Otro aliciente de la Plaza de la Catedral era la rotonda que tenía en medio, donde aparecían jardines, dos estanques con agua y alrededor la carretera que servía de pista de competición a los niños que llegaban de otros barrios con sus flamantes bicicletas de carrera. En aquellos años tener una bici de carrera era el sueño colectivo de una generación, un lujo que estaba al alcance de pocos. El que tenía una no tardaba en emular a Ocaña y a Mercks, que eran los ídolos de la época, y organizaban carreras peligrosas en aquella rotonda con el suelo salpicado de chinorros. Uno de aquellos héroes del pedaleo, el célebre Asensio que era un ídolo allá por la Plaza de Toros, sufrió un grave accidente en una de aquellas carreras prohibidas.

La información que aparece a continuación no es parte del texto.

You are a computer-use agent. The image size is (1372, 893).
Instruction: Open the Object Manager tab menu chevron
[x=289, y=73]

Los estanques de la Plaza de la Catedral te ofrecían la posibilidad de jugar a cruzarlos corriendo con el riesgo de colarte dentro, mientras que la torre del Campanario era una invitación constante a la aventura. En los años 70 ya se había quedado abandonada, tras la marcha de la familia que la habitó durante décadas. Ese abandono convirtió la torre en una aventura por sí misma, un lugar prohibido que los niños profanaban burlando la vigilancia de don Perfecto, el sacristán del templo.
A los pies del campanario se levantaba la estatua en homenaje al obispo mártir, el pobre Diego Ventaja que después de muerto tuvo que padecer el calvario de los bárbaros que escalaban la base del monumento para colocarle gorros de papel en la cabeza o ponerle un globo en uno de los dedos. Después aparecían los guardias buscando culpables y amenazando con llevarse a alguno al calabozo.

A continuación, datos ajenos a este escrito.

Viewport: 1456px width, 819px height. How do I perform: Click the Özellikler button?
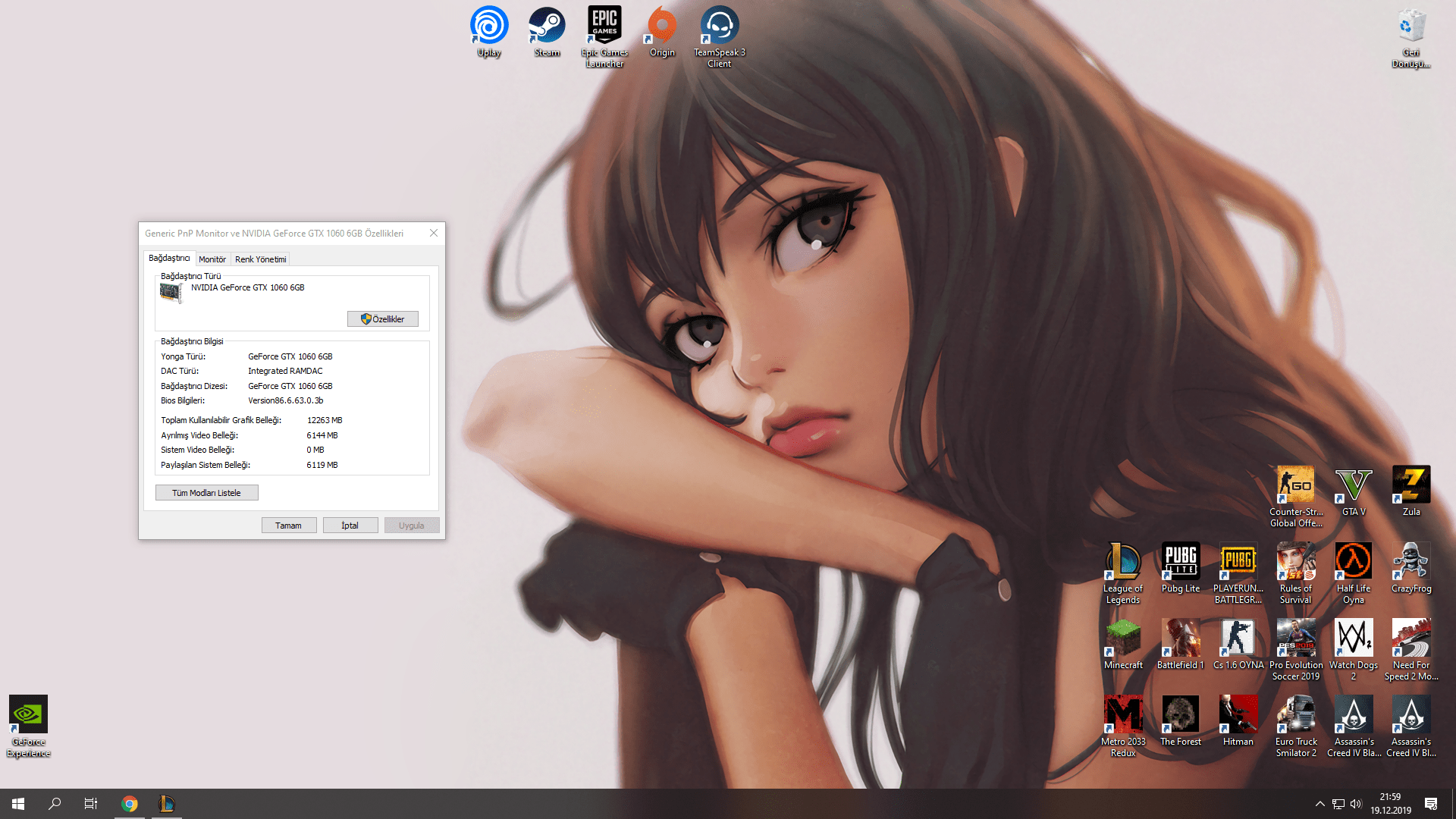pos(383,319)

La vida era mucho más tranquila en otras plazas cercanas como la de San Pedro y la de Santo Domingo. En la Plaza de San Pedro mandaban las niñas, con sus juegos tranquilos y su mayor sensibilidad. Lo mismo ocurría en la plaza del templo de la Virgen del Mar, donde el escenario se nutría de las niñas y de los niños del colegio del Milagro. Eran plazas en las que se jugaba a la comba, a la rayuela, a los cromos, al escondite, lugares de paz donde los guardias jardines iban a quitarse la ansiedad que les generaba la alocada e indomable Plaza de la Catedral.